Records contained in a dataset
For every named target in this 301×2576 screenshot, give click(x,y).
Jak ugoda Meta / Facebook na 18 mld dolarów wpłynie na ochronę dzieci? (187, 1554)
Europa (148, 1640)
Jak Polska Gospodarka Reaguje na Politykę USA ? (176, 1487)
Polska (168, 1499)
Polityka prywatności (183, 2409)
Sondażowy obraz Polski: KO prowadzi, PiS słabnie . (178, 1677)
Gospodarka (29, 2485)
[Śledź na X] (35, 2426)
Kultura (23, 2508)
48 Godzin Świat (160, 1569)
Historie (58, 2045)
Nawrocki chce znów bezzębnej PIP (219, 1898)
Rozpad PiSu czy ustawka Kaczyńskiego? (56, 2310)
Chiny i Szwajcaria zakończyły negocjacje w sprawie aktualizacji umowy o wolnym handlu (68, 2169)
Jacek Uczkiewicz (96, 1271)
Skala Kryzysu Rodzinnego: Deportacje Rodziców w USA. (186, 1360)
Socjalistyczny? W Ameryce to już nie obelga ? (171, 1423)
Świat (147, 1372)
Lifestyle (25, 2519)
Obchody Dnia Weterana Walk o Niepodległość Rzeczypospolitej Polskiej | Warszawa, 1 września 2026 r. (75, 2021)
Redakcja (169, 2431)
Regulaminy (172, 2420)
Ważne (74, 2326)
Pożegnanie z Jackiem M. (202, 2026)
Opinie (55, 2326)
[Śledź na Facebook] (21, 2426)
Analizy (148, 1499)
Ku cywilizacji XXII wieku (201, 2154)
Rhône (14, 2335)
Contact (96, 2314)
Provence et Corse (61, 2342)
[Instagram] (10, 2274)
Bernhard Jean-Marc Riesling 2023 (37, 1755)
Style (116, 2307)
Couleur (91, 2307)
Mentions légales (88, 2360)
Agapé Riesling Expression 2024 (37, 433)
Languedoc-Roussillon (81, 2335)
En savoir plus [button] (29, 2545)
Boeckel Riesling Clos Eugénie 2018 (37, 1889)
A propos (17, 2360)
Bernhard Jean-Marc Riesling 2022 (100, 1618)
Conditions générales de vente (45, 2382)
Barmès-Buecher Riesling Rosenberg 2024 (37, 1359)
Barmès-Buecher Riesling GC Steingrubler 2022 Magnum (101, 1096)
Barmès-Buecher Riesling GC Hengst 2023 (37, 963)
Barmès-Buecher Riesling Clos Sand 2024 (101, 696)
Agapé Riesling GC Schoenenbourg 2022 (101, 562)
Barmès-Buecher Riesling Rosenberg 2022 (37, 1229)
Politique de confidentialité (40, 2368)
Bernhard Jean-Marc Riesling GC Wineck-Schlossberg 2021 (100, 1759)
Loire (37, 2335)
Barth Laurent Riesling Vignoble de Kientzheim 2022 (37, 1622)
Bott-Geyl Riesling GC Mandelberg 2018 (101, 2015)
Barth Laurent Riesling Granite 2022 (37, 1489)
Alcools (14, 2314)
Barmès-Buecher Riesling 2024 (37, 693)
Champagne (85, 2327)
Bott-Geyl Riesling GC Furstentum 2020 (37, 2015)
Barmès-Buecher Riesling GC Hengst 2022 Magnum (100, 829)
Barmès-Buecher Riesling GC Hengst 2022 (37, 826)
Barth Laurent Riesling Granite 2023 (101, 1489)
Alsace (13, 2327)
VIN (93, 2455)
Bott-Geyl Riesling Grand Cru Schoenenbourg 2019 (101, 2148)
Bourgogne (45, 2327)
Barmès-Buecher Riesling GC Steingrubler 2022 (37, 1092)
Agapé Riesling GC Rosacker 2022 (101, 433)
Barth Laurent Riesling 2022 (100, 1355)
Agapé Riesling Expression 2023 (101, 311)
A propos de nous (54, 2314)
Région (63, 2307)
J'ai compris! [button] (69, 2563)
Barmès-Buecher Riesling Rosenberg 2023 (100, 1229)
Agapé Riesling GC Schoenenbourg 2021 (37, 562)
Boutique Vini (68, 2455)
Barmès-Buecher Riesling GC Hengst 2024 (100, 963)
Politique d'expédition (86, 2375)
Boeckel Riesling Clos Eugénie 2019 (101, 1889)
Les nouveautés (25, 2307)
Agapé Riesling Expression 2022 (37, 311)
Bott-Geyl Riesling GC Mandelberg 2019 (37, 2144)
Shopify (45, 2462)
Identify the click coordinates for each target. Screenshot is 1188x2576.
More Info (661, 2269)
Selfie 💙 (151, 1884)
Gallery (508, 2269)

■ Task item
Give the data back in full, matching it character for character.

■ Exercise output
For every named target in this 301×2576 screenshot, give click(x,y).
Jak ugoda Meta / Facebook na 18 mld dolarów wpłynie na ochronę dzieci? (187, 1554)
Europa (148, 1640)
Jak Polska Gospodarka Reaguje na Politykę USA ? (176, 1487)
Polska (168, 1499)
Polityka prywatności (183, 2409)
Sondażowy obraz Polski: KO prowadzi, PiS słabnie . (178, 1677)
Gospodarka (29, 2485)
[Śledź na X] (35, 2426)
Kultura (23, 2508)
48 Godzin Świat (160, 1569)
Historie (58, 2045)
Nawrocki chce znów bezzębnej PIP (219, 1898)
Rozpad PiSu czy ustawka Kaczyńskiego? (56, 2310)
Chiny i Szwajcaria zakończyły negocjacje w sprawie aktualizacji umowy o wolnym handlu (68, 2169)
Jacek Uczkiewicz (96, 1271)
Skala Kryzysu Rodzinnego: Deportacje Rodziców w USA. (186, 1360)
Socjalistyczny? W Ameryce to już nie obelga ? (171, 1423)
Świat (147, 1372)
Lifestyle (25, 2519)
Obchody Dnia Weterana Walk o Niepodległość Rzeczypospolitej Polskiej | Warszawa, 1 września 2026 r. (75, 2021)
Redakcja (169, 2431)
Regulaminy (172, 2420)
Ważne (74, 2326)
Pożegnanie z Jackiem M. (202, 2026)
Opinie (55, 2326)
[Śledź na Facebook] (21, 2426)
Analizy (148, 1499)
Ku cywilizacji XXII wieku (201, 2154)
Rhône (14, 2335)
Contact (96, 2314)
Provence et Corse (61, 2342)
[Instagram] (10, 2274)
Bernhard Jean-Marc Riesling 2023 (37, 1755)
Style (116, 2307)
Couleur (91, 2307)
Mentions légales (88, 2360)
Agapé Riesling Expression 2024 (37, 433)
Languedoc-Roussillon (81, 2335)
En savoir plus [button] (29, 2545)
Boeckel Riesling Clos Eugénie 2018 (37, 1889)
A propos (17, 2360)
Bernhard Jean-Marc Riesling 2022 (100, 1618)
Conditions générales de vente (45, 2382)
Barmès-Buecher Riesling Rosenberg 2024 (37, 1359)
Barmès-Buecher Riesling GC Steingrubler 2022 Magnum (101, 1096)
Barmès-Buecher Riesling GC Hengst 2023 (37, 963)
Barmès-Buecher Riesling Clos Sand 2024 (101, 696)
Agapé Riesling GC Schoenenbourg 2022 (101, 562)
Barmès-Buecher Riesling Rosenberg 2022 (37, 1229)
Politique de confidentialité (40, 2368)
Bernhard Jean-Marc Riesling GC Wineck-Schlossberg 2021 (100, 1759)
Loire (37, 2335)
Barth Laurent Riesling Vignoble de Kientzheim 2022 (37, 1622)
Bott-Geyl Riesling GC Mandelberg 2018 (101, 2015)
Barth Laurent Riesling Granite 2022 (37, 1489)
Alcools (14, 2314)
Barmès-Buecher Riesling 2024 (37, 693)
Champagne (85, 2327)
Bott-Geyl Riesling GC Furstentum 2020 (37, 2015)
Barmès-Buecher Riesling GC Hengst 2022 Magnum (100, 829)
Barmès-Buecher Riesling GC Hengst 2022 (37, 826)
Barth Laurent Riesling Granite 2023 (101, 1489)
Alsace (13, 2327)
VIN (93, 2455)
Bott-Geyl Riesling Grand Cru Schoenenbourg 2019 (101, 2148)
Bourgogne (45, 2327)
Barmès-Buecher Riesling GC Steingrubler 2022 (37, 1092)
Agapé Riesling GC Rosacker 2022 (101, 433)
Barth Laurent Riesling 2022 (100, 1355)
Agapé Riesling Expression 2023 (101, 311)
A propos de nous (54, 2314)
Région (63, 2307)
J'ai compris! [button] (69, 2563)
Barmès-Buecher Riesling Rosenberg 2023 (100, 1229)
Agapé Riesling GC Schoenenbourg 2021 (37, 562)
Boutique Vini (68, 2455)
Barmès-Buecher Riesling GC Hengst 2024 (100, 963)
Politique d'expédition (86, 2375)
Boeckel Riesling Clos Eugénie 2019 (101, 1889)
Les nouveautés (25, 2307)
Agapé Riesling Expression 2022 (37, 311)
Bott-Geyl Riesling GC Mandelberg 2019 (37, 2144)
Shopify (45, 2462)
Identify the click coordinates for each target. Screenshot is 1188x2576.
More Info (661, 2269)
Selfie 💙 (151, 1884)
Gallery (508, 2269)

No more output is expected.